The harassment shaped Wible's life, and it shaped her mother's — the worrying, the ferrying her daughter to doctor's appointments, the trying to find after-school outlets so Wible would have something to look forward to.
That the harassment went on for so long, and at so many schools, still mystifies Jones-Wible.
"If those things had happened in an office, the people who harassed my daughter would be arrested," said Jones-Wible. "The school district should not be exempt from following the laws that govern our society.

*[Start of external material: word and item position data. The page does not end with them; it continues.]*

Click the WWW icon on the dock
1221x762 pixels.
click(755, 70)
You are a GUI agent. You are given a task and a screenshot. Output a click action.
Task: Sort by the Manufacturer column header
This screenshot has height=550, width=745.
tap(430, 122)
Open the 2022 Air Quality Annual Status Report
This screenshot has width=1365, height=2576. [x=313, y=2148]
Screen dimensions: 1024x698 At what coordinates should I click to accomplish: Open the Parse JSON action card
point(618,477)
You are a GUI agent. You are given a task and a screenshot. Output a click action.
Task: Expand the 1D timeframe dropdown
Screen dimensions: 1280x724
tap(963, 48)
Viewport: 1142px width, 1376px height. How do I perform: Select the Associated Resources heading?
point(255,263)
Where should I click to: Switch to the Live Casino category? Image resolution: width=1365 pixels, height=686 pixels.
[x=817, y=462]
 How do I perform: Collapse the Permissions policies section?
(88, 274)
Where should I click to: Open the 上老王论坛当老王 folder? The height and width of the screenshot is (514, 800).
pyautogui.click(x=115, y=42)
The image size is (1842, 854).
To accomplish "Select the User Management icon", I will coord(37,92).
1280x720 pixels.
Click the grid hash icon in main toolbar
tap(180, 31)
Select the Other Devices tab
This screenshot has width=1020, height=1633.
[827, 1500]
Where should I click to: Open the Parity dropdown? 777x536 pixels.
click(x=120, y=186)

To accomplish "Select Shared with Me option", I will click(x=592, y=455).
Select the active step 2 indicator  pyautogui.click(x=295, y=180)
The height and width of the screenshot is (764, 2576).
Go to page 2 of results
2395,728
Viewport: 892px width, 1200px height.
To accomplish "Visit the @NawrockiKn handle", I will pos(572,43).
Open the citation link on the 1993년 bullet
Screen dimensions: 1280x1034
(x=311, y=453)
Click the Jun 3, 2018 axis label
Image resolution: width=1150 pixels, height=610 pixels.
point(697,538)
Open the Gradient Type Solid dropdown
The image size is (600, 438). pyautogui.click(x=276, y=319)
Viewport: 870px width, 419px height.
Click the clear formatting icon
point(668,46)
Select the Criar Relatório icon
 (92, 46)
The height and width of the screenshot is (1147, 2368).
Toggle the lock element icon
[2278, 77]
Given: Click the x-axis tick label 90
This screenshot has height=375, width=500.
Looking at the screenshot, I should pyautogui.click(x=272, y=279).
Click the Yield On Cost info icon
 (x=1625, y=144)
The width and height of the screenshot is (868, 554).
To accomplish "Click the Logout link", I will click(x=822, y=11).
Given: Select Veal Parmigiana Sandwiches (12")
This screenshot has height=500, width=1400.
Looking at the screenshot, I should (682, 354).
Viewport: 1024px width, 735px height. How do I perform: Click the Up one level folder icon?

Nobody should have to send their kids into that situation."
Judge Gene D. Cohen, in his ruling, found that "the school district acted with deliberate indifference to the discrimination and bullying suffered by Amanda."
Eventually, she withdrew from Washington, transferring to a cyber charter to finish out 10th, 11th, and 12th grades.
"I was able to get my classwork done," Wible said. "There wasn't anybody to ruin the experience for me."
An ocean away
After high school graduation, in 2016, Wible wanted to put an ocean between herself and Philadelphia. In Wales, there's no chance she'll run into anyone she knew back home.
As a result of the bullying, Wible still suffers from post-traumatic stress disorder, depression, and anxiety. She has had suicidal thoughts and engaged in self-harm. She still has trouble trusting authority figures, even friends.
"Amanda feels like it's her against the world," her mother said. "She's so many miles away, but I want her to be where she feels safe."
Reliving the harassment through her complaint, first filed with the state Human Relations Commission in 2013 and the court in 2015, was painful, Wible said, but it served a purpose.
"It can help people," she said. "That was the point. I hope they pay a lot more attention to bullying. I hope they take it a lot more seriously."